Dakar sees fifth day of unrest as police clash with protesters calling for Abdoulaye Wade, 85, to withdraw from election
Protesters demanding the departure of Senegal's ageing president have seized control of a three-block stretch in central Dakar, erecting barricades and lobbing rocks at police days before a presidential poll.
It was the fifth day of violent protests before the vote. President Abdoulaye Wade, 85, is insisting on running again despite the deepening unrest and calls from France and the US to hand power to the next generation.
Sunday's clashes marked a worrying development because they took on a religious dimension. Hundreds had gathered outside a mosque as religious leaders met to discuss a incident on Friday in which police used grenade launchers to fire teargas.
Footage shown on Senegalese TV indicated that the police had not shot inside the mosque but outside, where a crowd had gathered. But the gas enveloped worshippers inside and outside the shrine.
On Sunday morning as the crowd outside the mosque grew larger, riot police took a defensive position at one end of the street. Dozens of young people jeered before grabbing cinderblocks from a nearby construction site, smashing them on the pavement in order to make smaller projectiles which they hurled at police. Security forces responded by firing teargas canisters.

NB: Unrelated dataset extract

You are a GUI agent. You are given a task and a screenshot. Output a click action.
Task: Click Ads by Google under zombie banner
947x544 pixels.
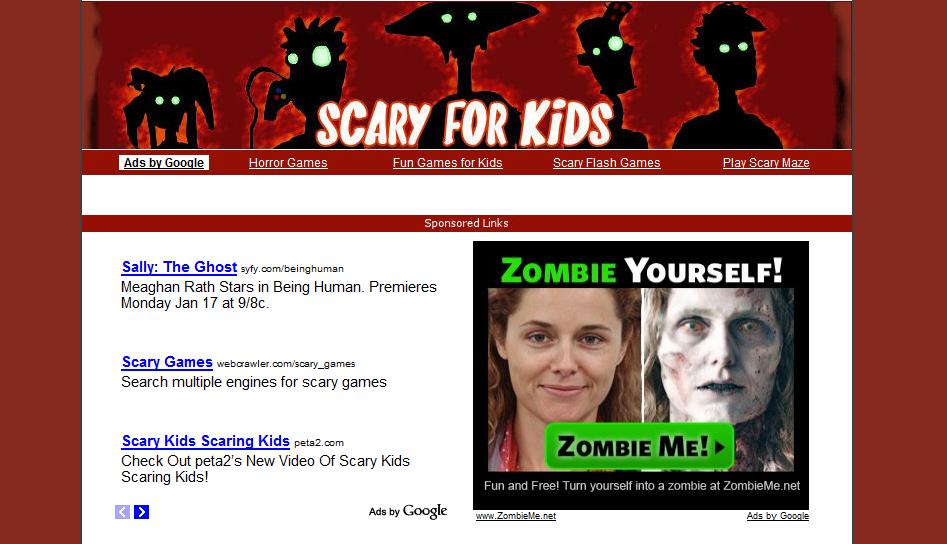point(777,516)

The two sides sparred for more than an hour, by which time the protesters had seized control of a three-block stretch of Lamine Gueye, one of two mainavenues traversing downtown Dakar. The protesters used market tables and plywood that had been nailed across shop windows to shield themselves from the teargas canisters.
Each time the protesters charged the police, they screamed: "There is no God but Allah." Such religious phrases that are rarely heard in Senagal, a country in which more than 90% of the population are Muslim but also which has long embraced secularurism.
"I'm worried, yes. What I'm seeing here could really degenerate into another kind of situation, a religious one," said Moustapha Faye, a member of the Mouride Muslim brotherhood, which owns the mosque, as he stood behind police lines. "We must absolutely avoid violence."
The violence has raised concerns that worse unrest will follow if Wade is declared the winner of next Sunday's vote. In power for 12 years, he oversaw a revision to the constitution in 2001 which imposed a two-term maximum on the presidency. But he later argued that the amendment was not retroactive and did apply to him.
Senegal has had regular protests since January, when the country's highest court ruled that Wade was eligible to run for a third term. He has described the protests as nothing more than a "light breeze which rustles the leaves of a tree, but never becomes a hurricane".